Die Gefahr für Katzen tendiert derzeit gegen Null

Experten und Forscher der Weltgesundheitsorganisation (WHO) gehen davon aus, dass sich der Coronavirus sowohl von Mensch zu Mensch als auch von Mensch zu Tier und umgekehrt überträgt. Somit ist theoretisch nicht auszuschließen, dass der neue Coronavirus eine Gefahr für Katzen darstellen könnte. Aber: Die Wahrscheinlichkeit, dass deine Katze damit in Berührung kommt, ist sehr, sehr gering. Denn dann müsstest zumindest du als Halter Kontakt zu Infizierten haben, die im Vergleich zur Gesamtbevölkerung verschwindend gering sind.

Gefahr durch FIP

Es gibt eine andere, bekannte Form des Coronavirus, die für Katzen jedoch gefährlich werden kann. Das Feline Coronavirus kann bei Katzen die Feline Infektiöse Peritonitis (FIP) auslösen. Diese Form des mutierten Coronavirus wird von der Katze über den Kot anderer infizierter Artgenossen aufgenommen und siedelt sich unter anderem im Dünndarm an. FIP bei Katzen zeigt sich durch verschiedene Symptome, abhängig davon, welche Bereiche des Körpers in erster Linie von diesem mutierten Coronavirus befallen sind. Katzen reagieren mit Durchfall, Erbrechen, Apathie, Atembeschwerden oder Augenentzündungen. Innerhalb kurzer Zeit fressen sie nicht mehr, bekommen ein stumpfes Fell und sind in schlechten Allgemeinzustand. FIP bei Katzen verläuft innerhalb kürzester Zeit immer tödlich.
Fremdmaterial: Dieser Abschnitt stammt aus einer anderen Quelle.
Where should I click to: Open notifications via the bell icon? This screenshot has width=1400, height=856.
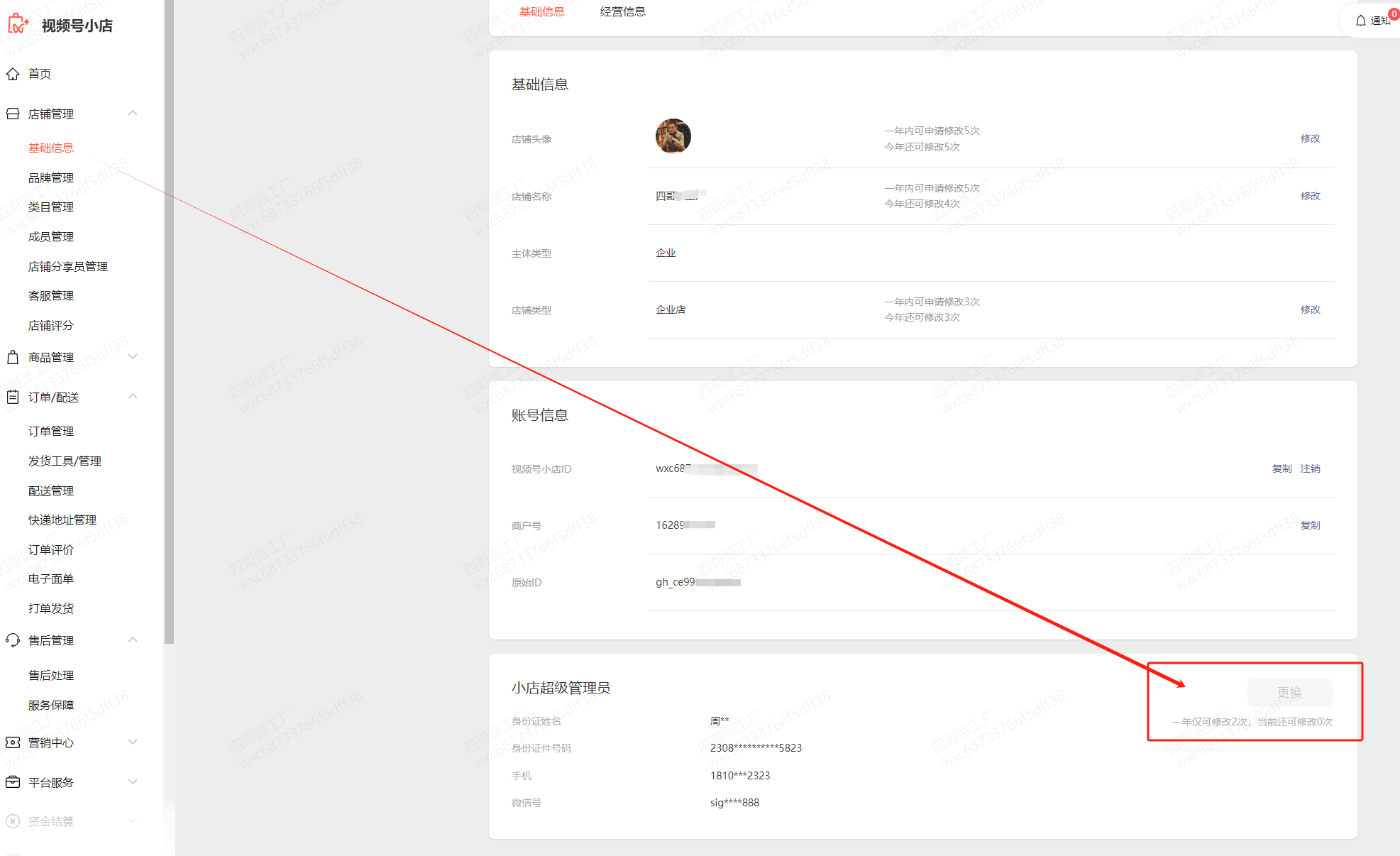tap(1360, 21)
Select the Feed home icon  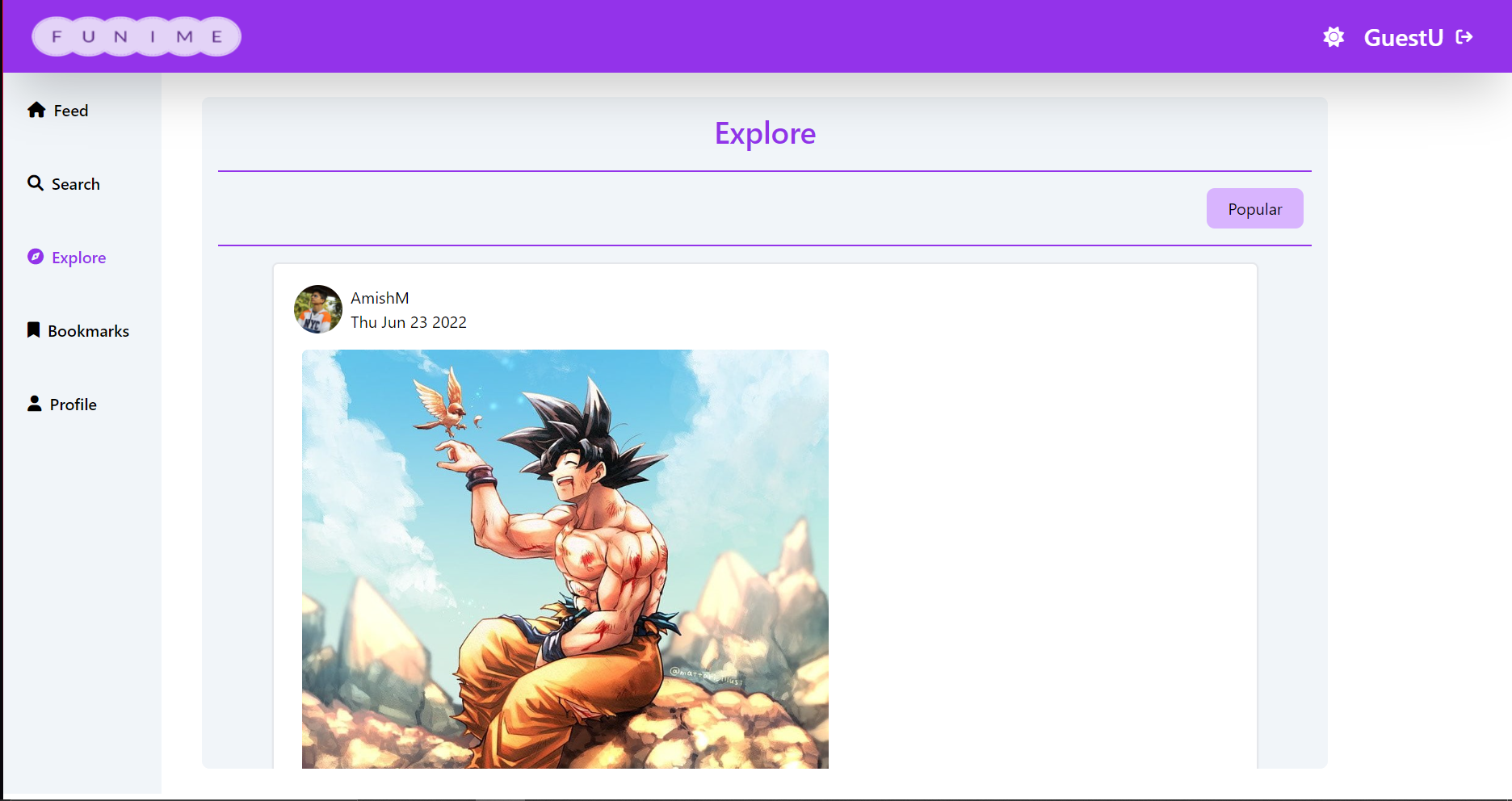36,111
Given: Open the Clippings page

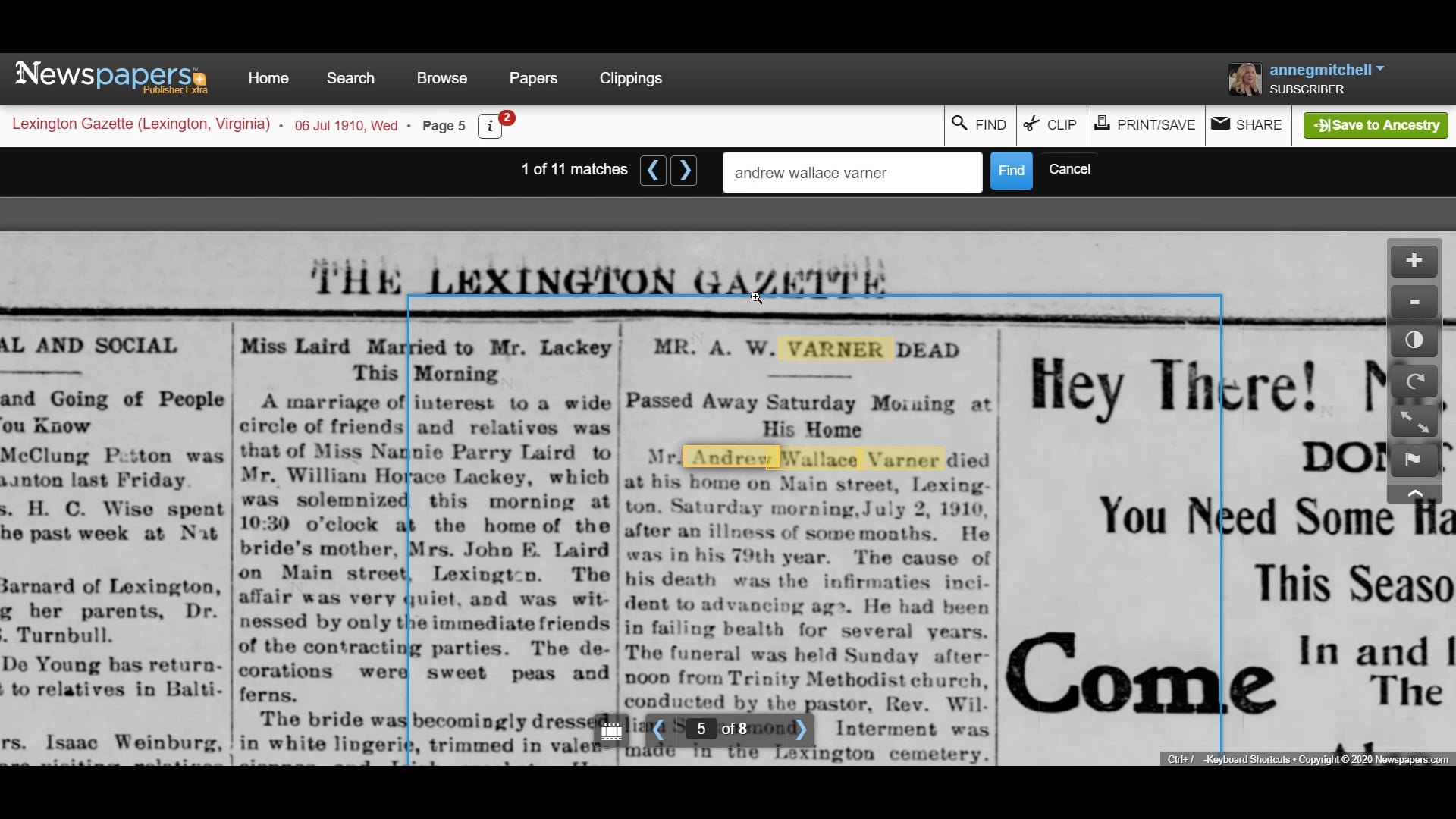Looking at the screenshot, I should [x=630, y=77].
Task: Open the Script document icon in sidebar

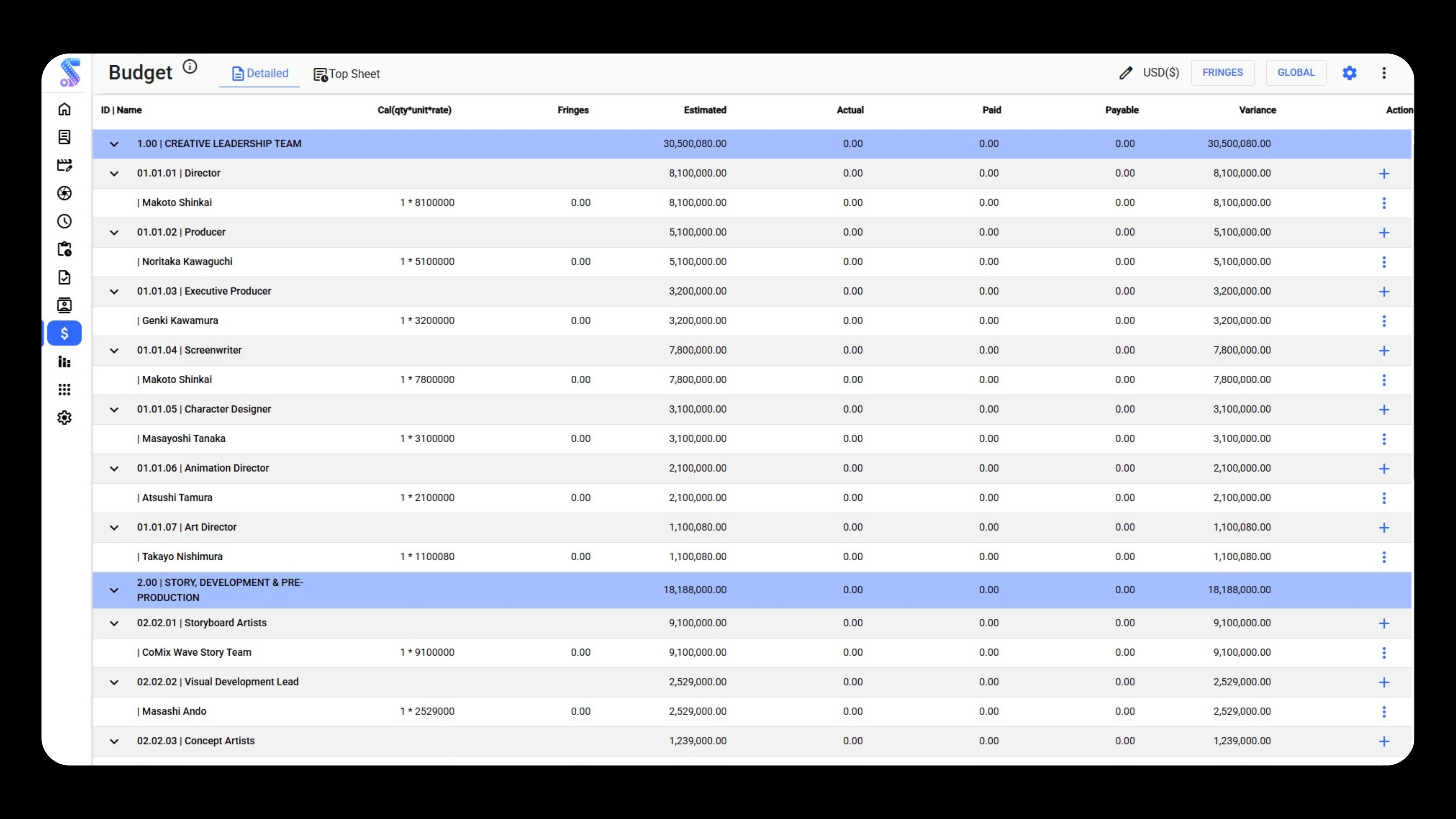Action: pos(65,137)
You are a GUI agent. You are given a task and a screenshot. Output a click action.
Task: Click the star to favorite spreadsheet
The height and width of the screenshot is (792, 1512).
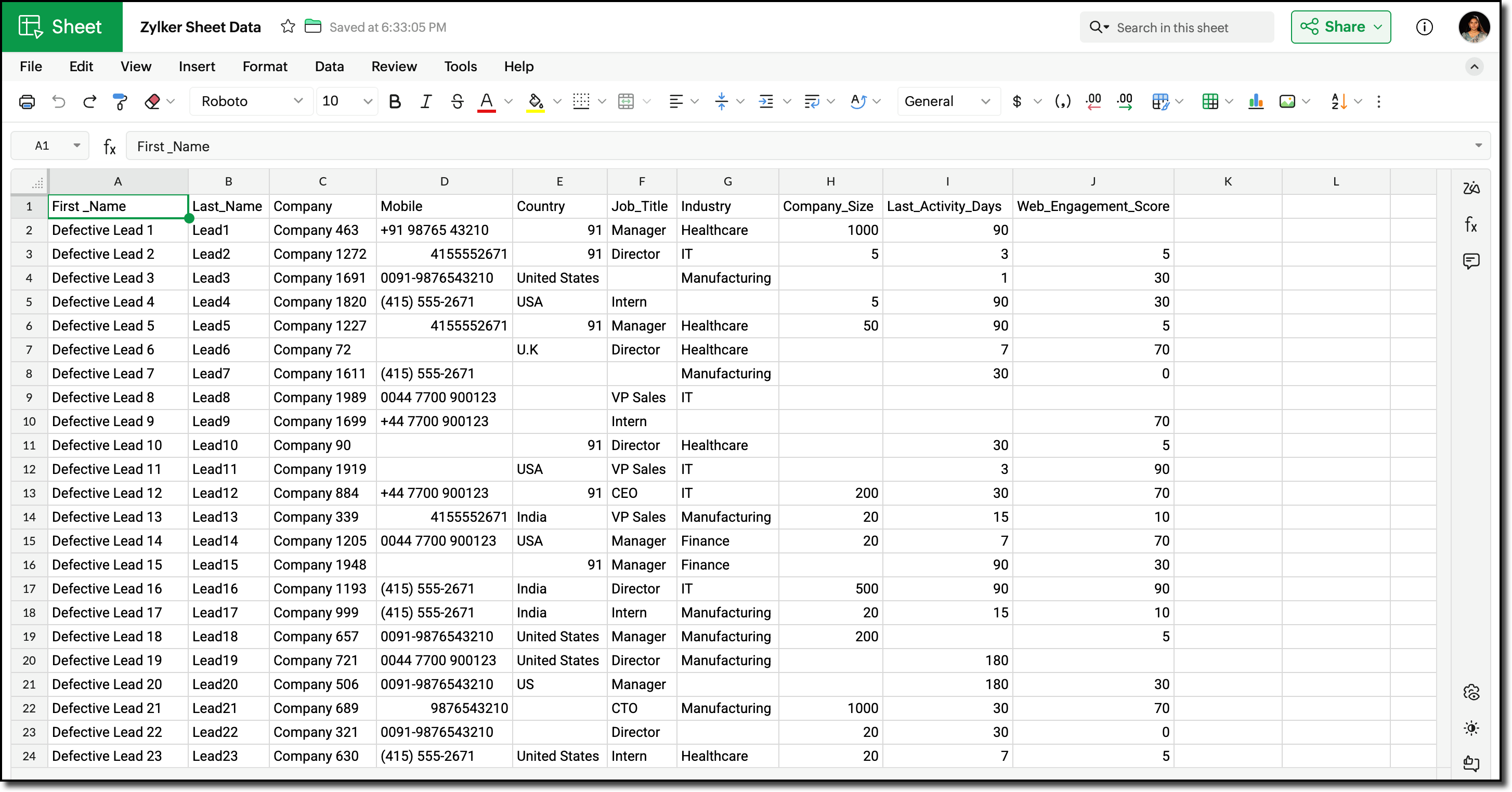tap(288, 27)
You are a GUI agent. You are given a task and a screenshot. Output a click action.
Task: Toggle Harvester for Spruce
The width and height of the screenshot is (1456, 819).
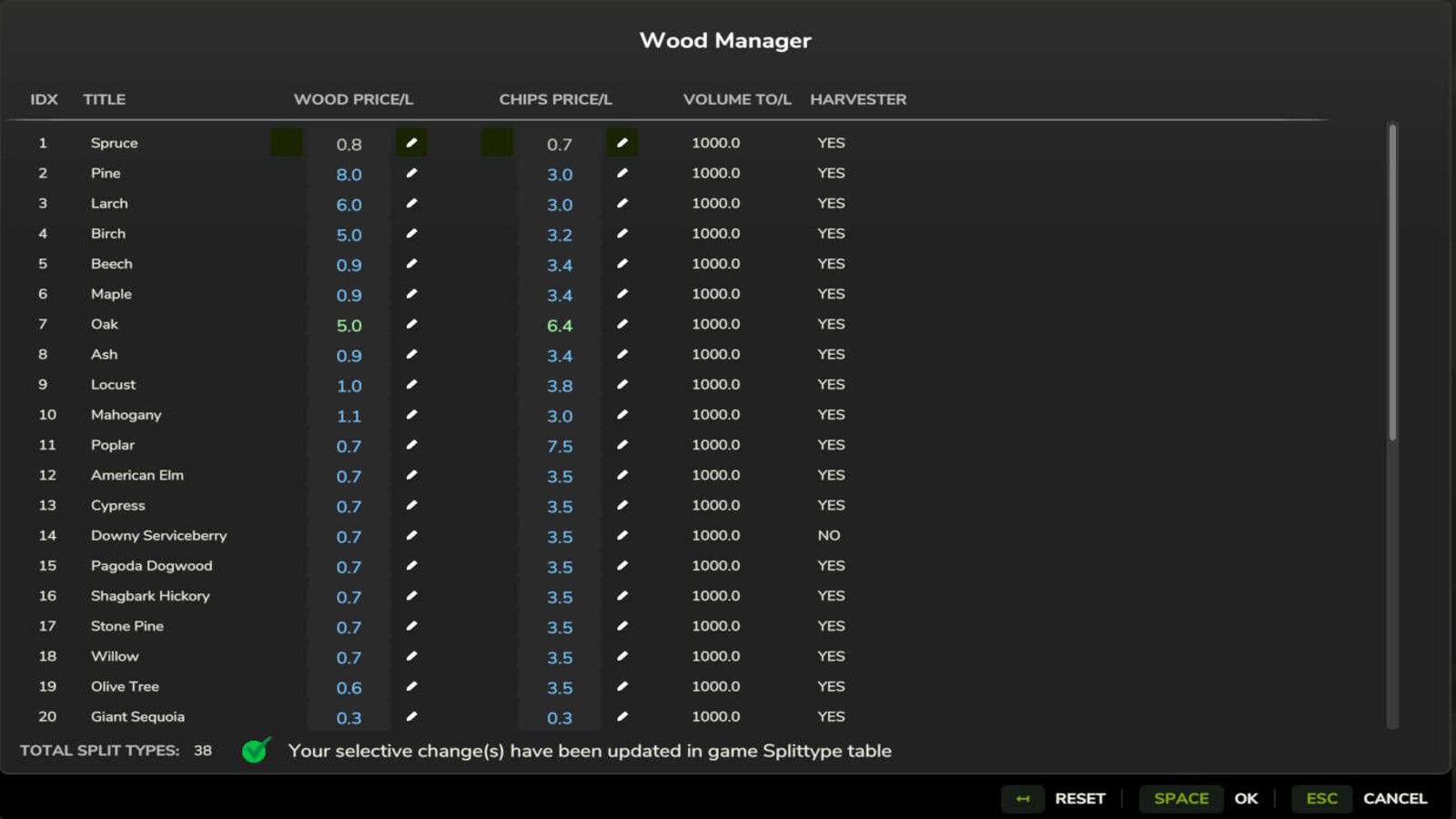pyautogui.click(x=831, y=143)

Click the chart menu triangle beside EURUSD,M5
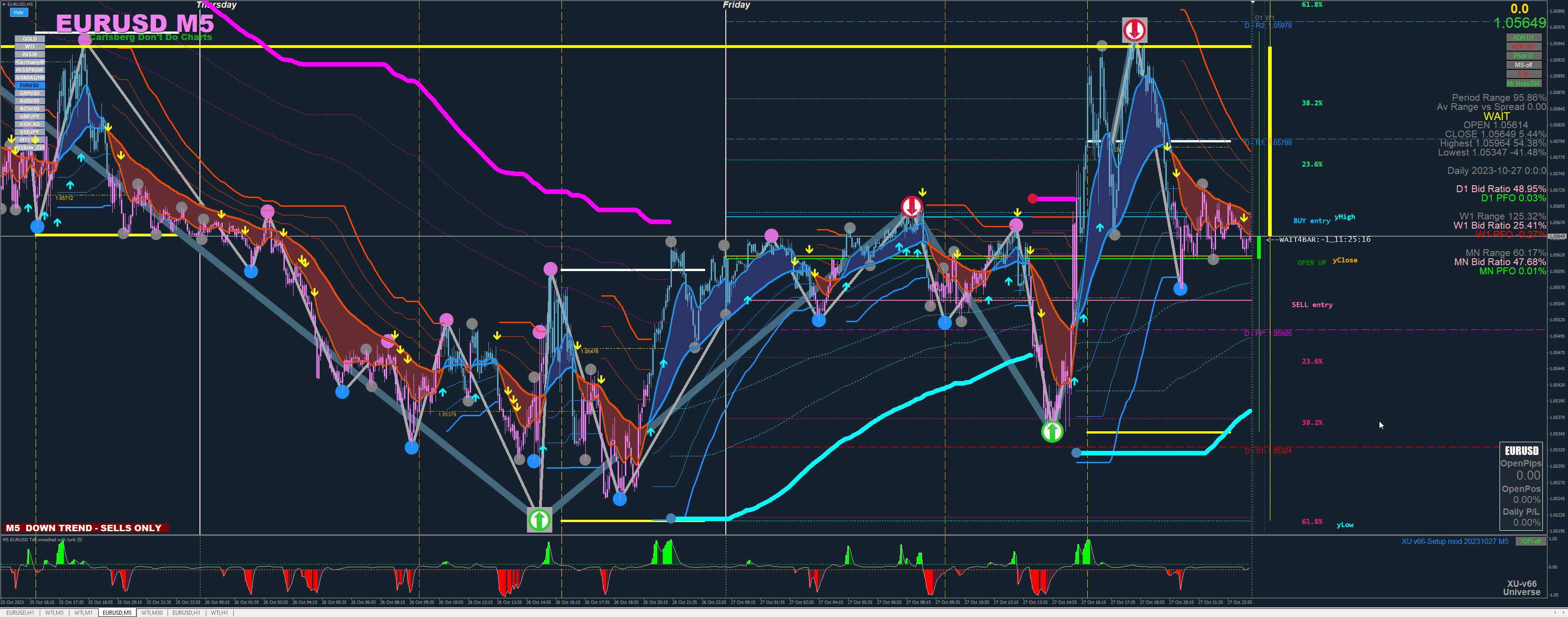click(x=4, y=4)
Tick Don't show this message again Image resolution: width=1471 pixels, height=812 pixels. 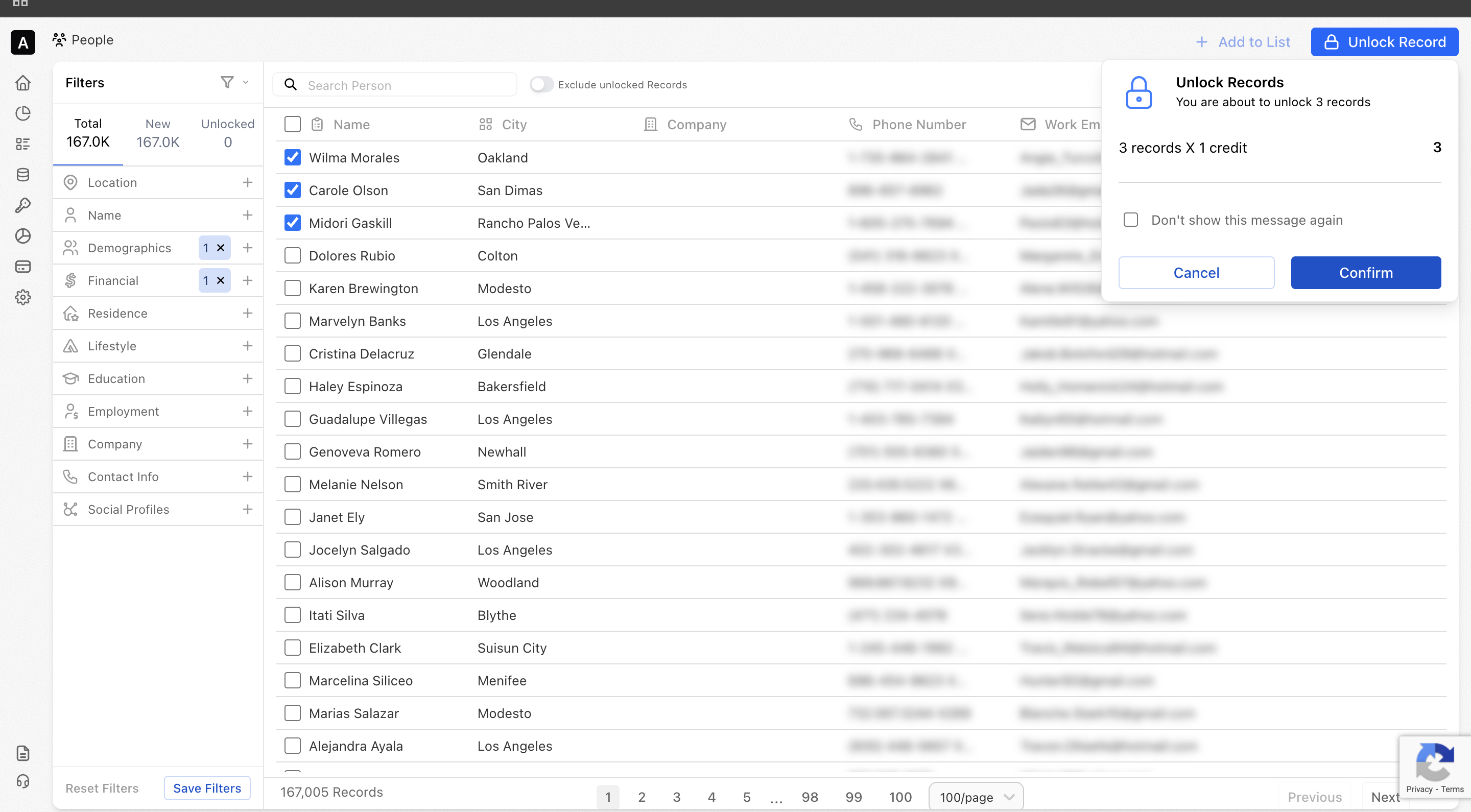click(1131, 220)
Diagnose und Behandlung von FIP bei Katzen

Die Diagnose von FIP ist relativ schwierig. Zwar lassen sich mithilfe des FIP-Tests Antikörper im Blut der Katze gegen das Feline Coronavirus nachweisen. Allerdings heißt das nicht, dass die Katze bei positivem Testergebnis unbedingt an FIP erkranken muss. Katzen ohne diese Antikörper können nicht an FIP erkranken. Letztendlich gibt es keine zuverlässige Laboranalyse, um FIP nachzuweisen. Auch wirksame Medikamente gegen FIP bei Katzen gibt es nicht. Zwar lässt sich der Krankheitsverlauf mithilfe von Antibiotika aufhalten, jedoch ist das Leben der infizierten Katze nicht zu retten.

Impfung gegen FIP

Eine Impfung gegen FIP ist zwar möglich, aber du solltest dich immer von deinem Tierarzt beraten lassen, ob die Impfung nötig bzw. sinnvoll ist. Möglich ist eine Impfung gegen FIP ab der 16. Lebenswoche der Katze. Zeigt deine Katze die oben beschriebenen Symptome, stelle sie in jedem Fall deinem Tierarzt vor.

Fazit

Keine Panik! Auch wenn das neue Coronavirus derzeit die Schlagzeilen beherrscht und es zu bedauernswerten Todesfällen gekommen ist: Eine Gefahr für Katzen stellt 2019-nCoV derzeit nicht dar. Hinsichtlich der Gefahr des Feline Infektiöse Peritonitis (FIP) für deine Katze solltest du dich von deinem Tierarzt beraten lassen.